Das Fleisch zur Eröffnungszeremonie lieferte in diesem Jahr aber jemand anderer: Andrea Pallaver, Präsident der Bozner Anwaltskammer. Er nahm die Gelegenheit zum Anlass, seinen Kollegen vom Rechnungshof mehr direkt als indirekt die Leviten zu lesen. Nicht nur mit einer Anspielung auf den Fall Durnwalder, in dem er den Staatsanwalt an seinen Zick-Zack-Kurs bei der Anklage erinnerte.
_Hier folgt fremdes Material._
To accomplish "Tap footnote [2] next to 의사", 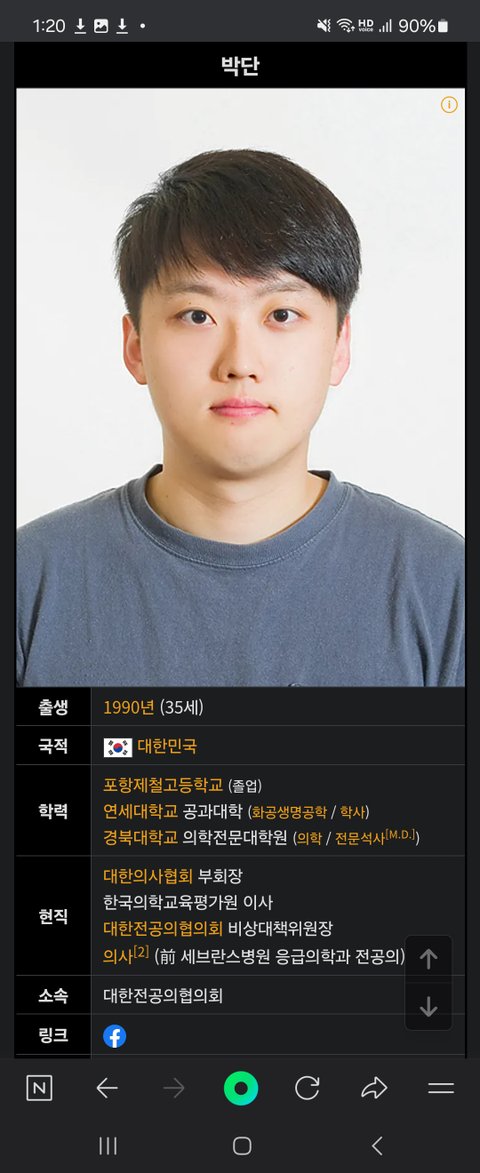I will point(141,952).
Vor allem aber thematisierte Pallaver ein Thema, das seit Jahren in der öffentlichen Verwaltung gärt: die Angst der Beamtinnen und Beamten, persönlich vom Rechnungshof belangt zu werden – und die daraus resultierende übermäßige Vorsicht und teilweise Entscheidungsschwäche in der Verwaltung. „Der Schaden, den eine handlungsunfähige öffentliche Verwaltung verursacht, ist weit größer als mögliche Schäden, die durch menschliche Fehler bei der Erfüllung der eigenen Aufgaben passieren können“, mahnte der Anwalt an. Sein Appell an Robert Schülmers: „In questo senso il ruolo della Corte dei Conti è anche quello di realizzare attraverso un’attività investigativa lineare e corretta quel valore aggiunto che va ad effettivo beneficio della popolazione e della società.“ Nun wird es spannend zu verfolgen, ob seine Worte im neuen Gerichtsjahr Widerhall finden.
"ein Thema, das seit Jahren
"ein Thema, das seit Jahren in der öffentlichen Verwaltung gärt: die Angst der Beamtinnen und Beamten, persönlich vom Rechnungshof belangt zu werden".
Das ist nicht nur eine Angst sondern es gibt konkrete Fälle. Der Unterschied zwischen unterwürfigem Durcharbeiten für Politik und Machtzirkel und vorsätzlich schädigender Mittäterschaft beim Zusschanzen von Summen an bestimmte Kreise und Projekte ist oft sehr schwer zu erkennen. Mein Eindruck ist jedenfalls auch das grundsätzlich aufrechte leitende Beamte kaum mehr entscheidungsfreudig, sondern Kommareiter und Verzögerer geworden sind. Ein Fest für Juridiker jedenfalls, aber im negativen Sinne für die Verwaltung und letztendlich Wirtschaft und Bürger.